- _Data for this exercise_
___
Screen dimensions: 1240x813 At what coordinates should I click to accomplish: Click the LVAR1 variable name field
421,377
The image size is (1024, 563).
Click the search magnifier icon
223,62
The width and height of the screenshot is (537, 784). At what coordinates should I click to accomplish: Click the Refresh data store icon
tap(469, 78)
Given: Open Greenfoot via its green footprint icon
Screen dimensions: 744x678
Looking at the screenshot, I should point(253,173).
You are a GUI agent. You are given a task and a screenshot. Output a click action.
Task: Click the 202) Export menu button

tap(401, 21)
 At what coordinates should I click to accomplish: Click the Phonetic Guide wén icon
___
- _Work item_
Starting at the line that contains "Task: Click the 202) Export menu button", write out every line through the last one in the data above, exactly as it stands.

- _Reply to the task_
Task: Click the 202) Export menu button

tap(401, 21)
 At what coordinates should I click to accomplish: Click the Phonetic Guide wén icon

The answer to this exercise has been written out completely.